2026’dan sonra AB’ye giren belli başlı ürünlerde karbon vergisi alınacak. Yalnız AB de değil gelecekte Kanada, Amerika ve diğer dünya ülkeler de mal gönderen ülkelere sınırda karbon vergisi uygulamaya başlayacaklar.

– Yani Türkiye ihracat yaparken zarar mı edecek?

Hatta ihracat yapamaz hale gelecek. AB, karbon ayak izi düşük olan ürünü almayı tercih edecek. Türkiye’den vazgeçecek. Çünkü ürettiğimiz ürünün fiyatı karbon vergisine girdiği zaman çok pahalı olacak.

– Türkiye’nin bunun için bir hazırlığı var mı?

2015’te Paris İklim Anlaşması’nda ve öncesinde AB bunu hep anlattı ve “Hazırlıklı olun” dedi. Ama Türkiye göz göre göre, 8-9 yıldır bu konu gündemde olmasına rağmen herhangi bir dönüşüm yapmadı. Çok geç kaldı.

– Dönüşüm için ne yapılmalı?

Öncelikle iklim değişikliği kanunu hemen Meclis’e gelmeli.

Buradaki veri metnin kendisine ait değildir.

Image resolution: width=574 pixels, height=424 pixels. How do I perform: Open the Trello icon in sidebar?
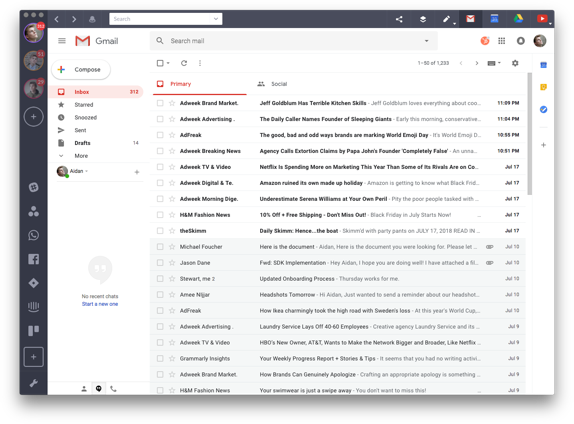pyautogui.click(x=33, y=331)
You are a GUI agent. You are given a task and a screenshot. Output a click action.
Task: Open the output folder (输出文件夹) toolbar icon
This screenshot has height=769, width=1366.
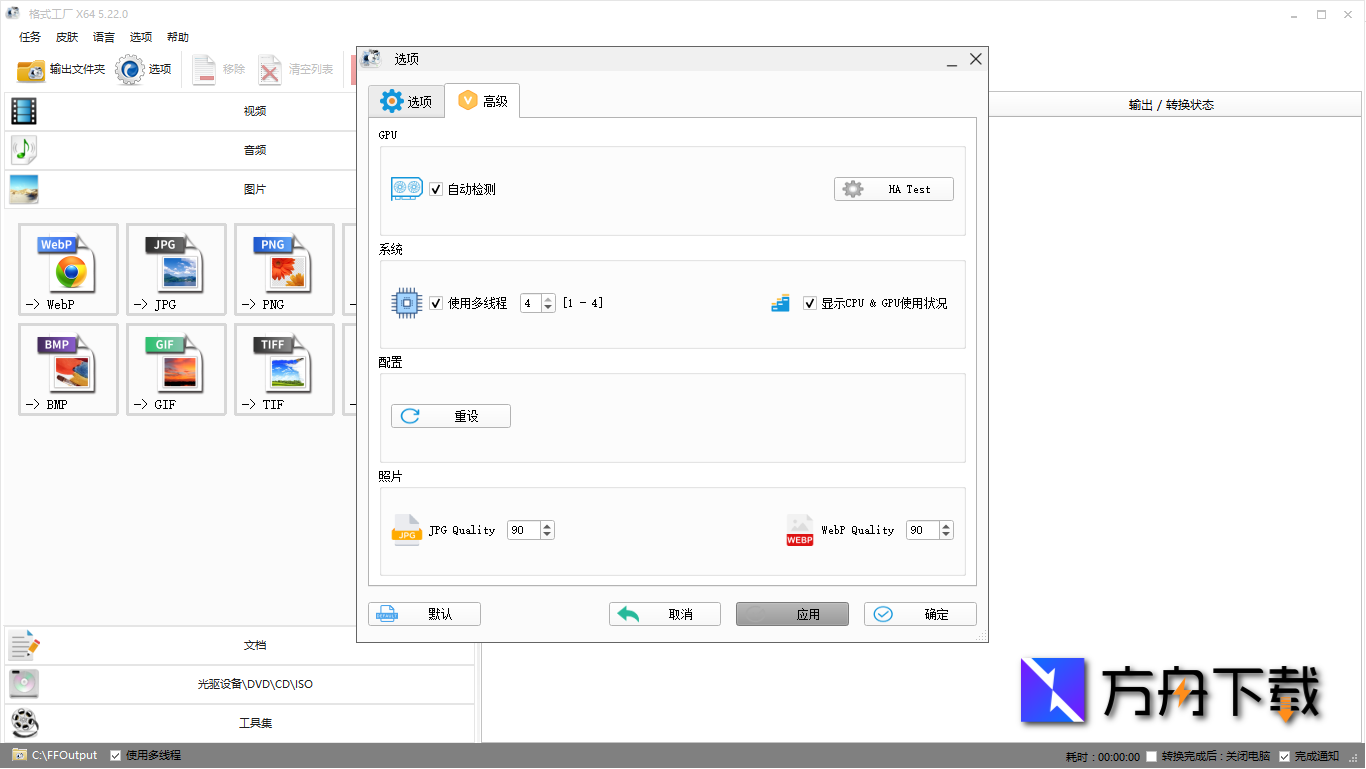32,70
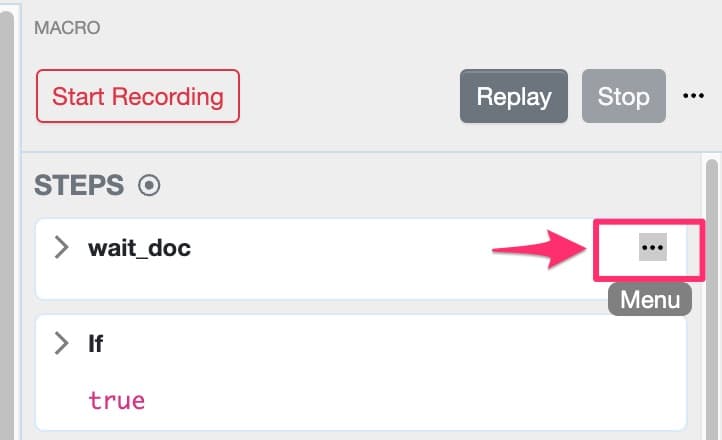Expand the If step chevron
Screen dimensions: 722x440
pyautogui.click(x=62, y=344)
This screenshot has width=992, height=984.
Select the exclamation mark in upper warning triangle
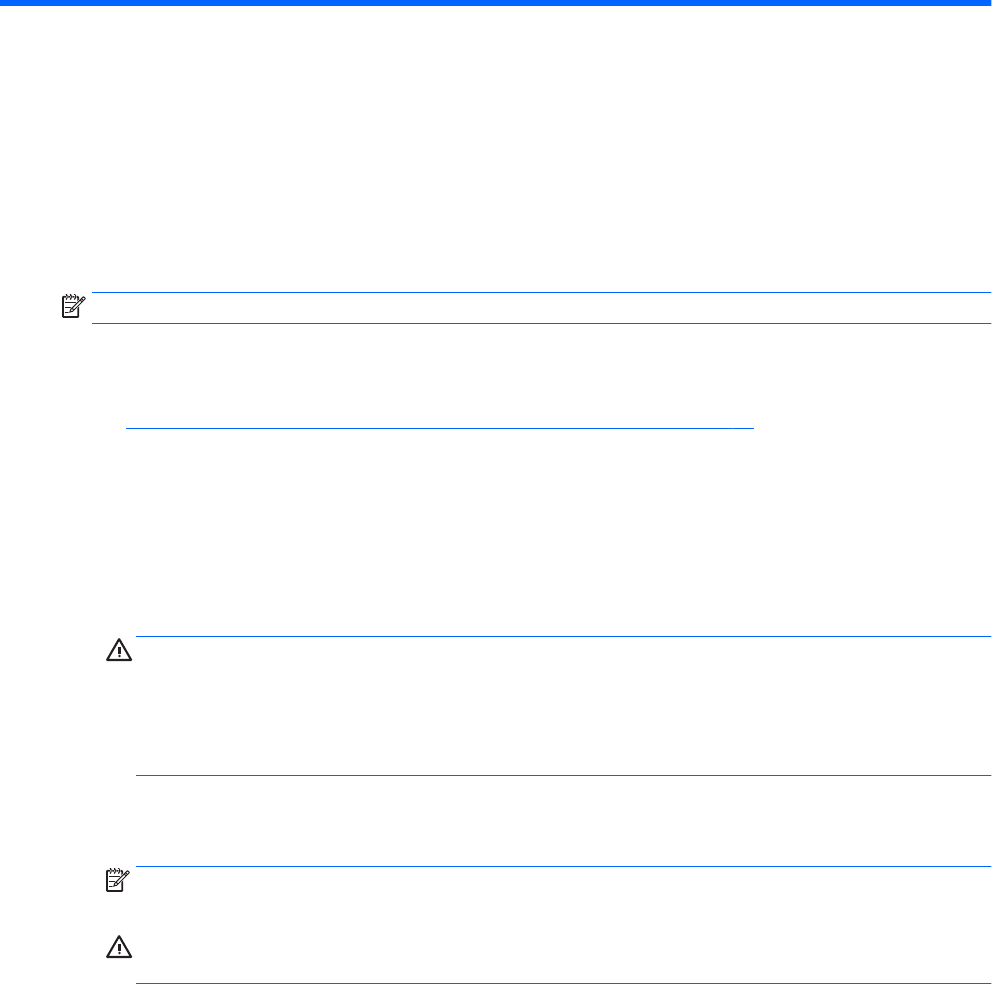tap(119, 652)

– Bu kanun neyi sağlayacak?

Karbon borsası kurulmalı ki Türkiye sera gazı emisyonlarını düşürebilsin ve diğer ülkelerle ihracatta rekabet edebilsin. AB’deki gibi bir emisyon ticaret sistemi Türkiye’de de olmalı. Bu ancak kanunla sağlanabilir. Emisyon ticaret sistemini kurduğunuzda karbon vergisini çok daha kolay çözebilirsiniz. İki; Türkiye kömürlü termik santrallerden bir çıkış programı açıklamalı. Burası çok kritik. Çünkü 2020’de bazı termik santraller çevresine uyum olmadığı için kapatılmıştı ve termik santrallerden geçimini sağlayan halkta tepki olmuştu. Üç; yeşil dönüşüm yapan sanayicinin ihtiyacı olan ekonomik destek ve vergi avantajları sağlanmalı. Dört; Çevre teknolojilerinde, yerli ve milli ürünler oluşturularak maliyetler azaltılmalı.

– Termik santrallerin kapatılmasıyla işsiz kalan kitle ne olacak?

Buna adil geçiş diyoruz. İşçinin, emekçinin, oradaki yurttaşın zarar görmeyeceği, yeni bir iş, istihdam alanlarının tanımlanması, planlanması gerekiyor.

– Mevcut iş gücü yenilenebilir enerjiye yönlendirilebilir mi?

Yenilenebilir enerjide ciddi bir istihdam açığı var. Termik santrallerdeki yurttaşların buraya yönlendirmesi çok hızlı bir çözüm olacaktır. Uluslararası Enerji Ajansı’nın raporuna göre yenilenebilir enerji yatırımları kömür yatırımlarından 5 kat daha fazla istihdam yaratıyor. Bir de elektrikli araçlar konusu var. Şu anda dizel, benzin kullanılan araçlarda yan sanayimiz gelişmiş durumda. Ama elektrikli araçlara dair böyle bir birikim yok. Buradaki insanlar da yoksullukla, işsizlikle karşı karşıya kalacaklar. Bu alanda çalışanların elektrikli araç endüstrisine entegre edilmesi gerek. Tüm bunlar dönüşüm sürecinin parçası olarak planlanmalı ama ortada hala bir plan yok, eğitim ile insan kaynağı üretim süreci yok… Kömürden çıkışı ne kadar hızlı sağlarsanız, sanayicinin kullandığı elektrik de temiz olur. Temiz elektrik kullanan sanayici temiz üretim yapar, temiz üretim yaptığı zaman da rahatlıkla ürün satar.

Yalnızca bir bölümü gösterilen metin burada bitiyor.